● **練習說明**:
1 > 照錄吳山明談《巍巍太行》的那篇報道中從“美術 太行山 藝術 寫生”起、一直到“宣紙和倚牆堆滿的一幅幅大畫。”為止的全部文字。
2 > 順著吳山明談《巍巍太行》創作歷程那篇報道的最後一句往下續寫。

● **文本節選**:
========================================

吳山明談《巍巍太行》創作歷程:生活是創作的源泉

美術 太行山 藝術 寫生 人民網 2017-04-01
吳山明談《巍巍太行》創作歷程:生活是創作的源泉

吳山明 巍巍太行 宿墨山水 220×510cm 2017年

3月的杭城,西湖湖面水光瀲灩,湖邊柳樹吐翠,一派春意盎然。沿南山路南行,翻過萬松嶺路,是古時南宋皇城根下,現在的饅頭山社區,吳山明教授的工作室,就坐落於鳳凰山腳路7號。一進屋,吳山明標誌性的一頭銀髮映入眼簾,3月的江南倒春寒,工作室又在山腳下,略生寒意,吳山明披著厚實的羽絨衣,正在伏案作畫。助手招呼客人坐下來,稍息片刻。環顧四周,偌大的工作室裡,房頂懸著十幾盞日光燈,屋內除了一條大畫案,一張茶席,幾個藤椅,並無多少陳設,餘下的盡是桌旁摞起的一刀刀宣紙和倚牆堆滿的一幅幅大畫。

========================================

● **所附資料**:
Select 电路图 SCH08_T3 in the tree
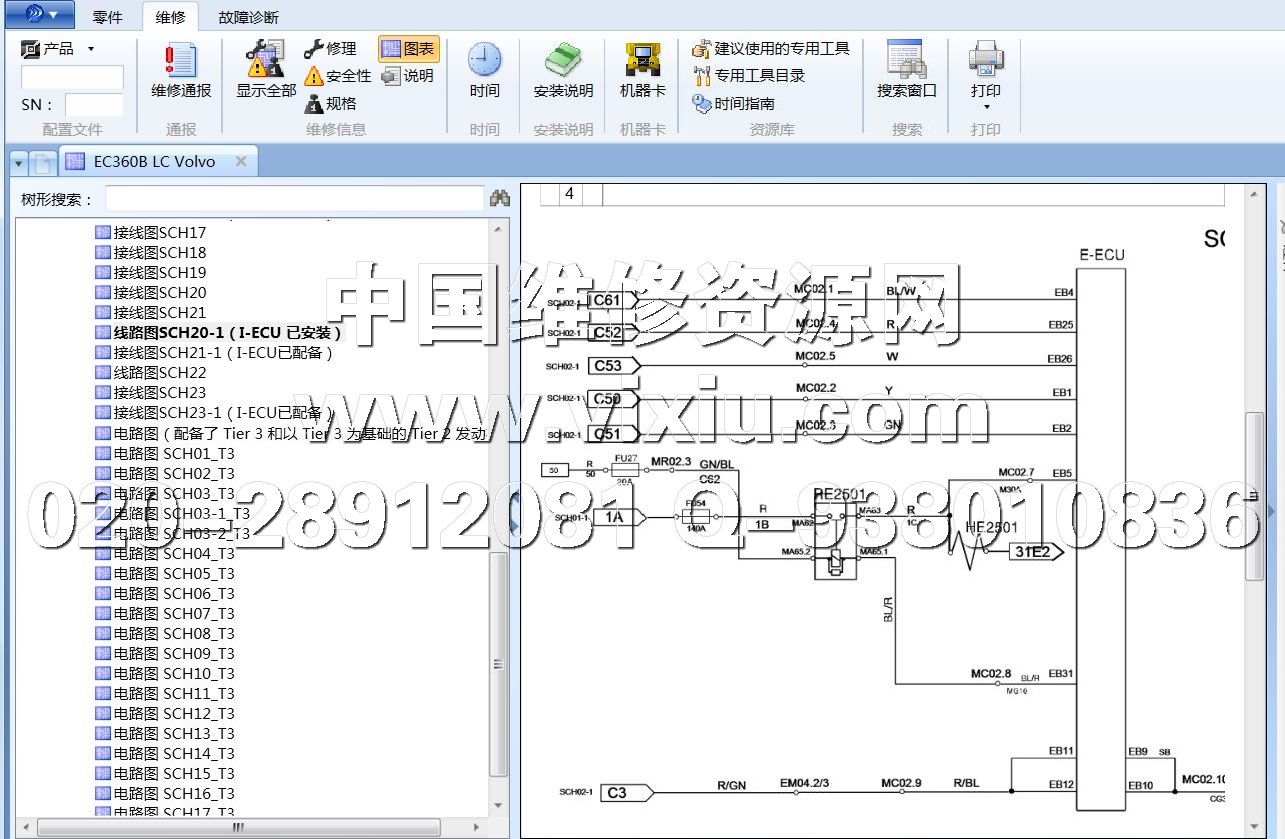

========================================

● **參考答案**:
1 >
美術 太行山 藝術 寫生 人民網 2017-04-01
吳山明談《巍巍太行》創作歷程:生活是創作的源泉

吳山明 巍巍太行 宿墨山水 220×510cm 2017年

3月的杭城,西湖湖面水光瀲灩,湖邊柳樹吐翠,一派春意盎然。沿南山路南行,翻過萬松嶺路,是古時南宋皇城根下,現在的饅頭山社區,吳山明教授的工作室,就坐落於鳳凰山腳路7號。一進屋,吳山明標誌性的一頭銀髮映入眼簾,3月的江南倒春寒,工作室又在山腳下,略生寒意,吳山明披著厚實的羽絨衣,正在伏案作畫。助手招呼客人坐下來,稍息片刻。環顧四周,偌大的工作室裡,房頂懸著十幾盞日光燈,屋內除了一條大畫案,一張茶席,幾個藤椅,並無多少陳設,餘下的盡是桌旁摞起的一刀刀宣紙和倚牆堆滿的一幅幅大畫。

2 >
吳山明談《巍巍太行》創作歷程:生活是創作的源泉

以宿墨造高峰

今年全國“兩會”召開前夕,吳山明應邀為北京人民大會堂大廳精心創作了巨幅山水畫《巍巍太行》(220×510cm,2017年)。記者道明來意,吳山明擱下毛筆,搬了張椅子過來坐下,與我們談起這件作品的創作歷程。

“人民大會堂想補充一點佈置的畫面,迎接兩會,請我創作一件作品,就邀我去北京聊一聊,去了之後,我感覺畫人物畫題材比較難選,去年我和學生董文運、李桐為中國國家博物館創作了《大澤聚義》的歷史畫,歷時數年完成,當時離兩會召開只剩1個多月,創作時間相對有限。”此時,吳山明回憶起2015年帶學生到太行山寫生,北方的大山大水給他留下了深刻印象,那次太行之行,吳山明畫了一批枯筆寫生,滿滿4大本速寫本,積累了豐富的素材,他忽然有了創作一件太行題材山水畫作品的想法。

“當時在太行山寫生,這批速寫我比較滿意,回來後心中一直很想創作一件雄偉的太行山作品,最後就考慮畫一件巍巍太行主題的山水作品,這對我本身也是一種挑戰。”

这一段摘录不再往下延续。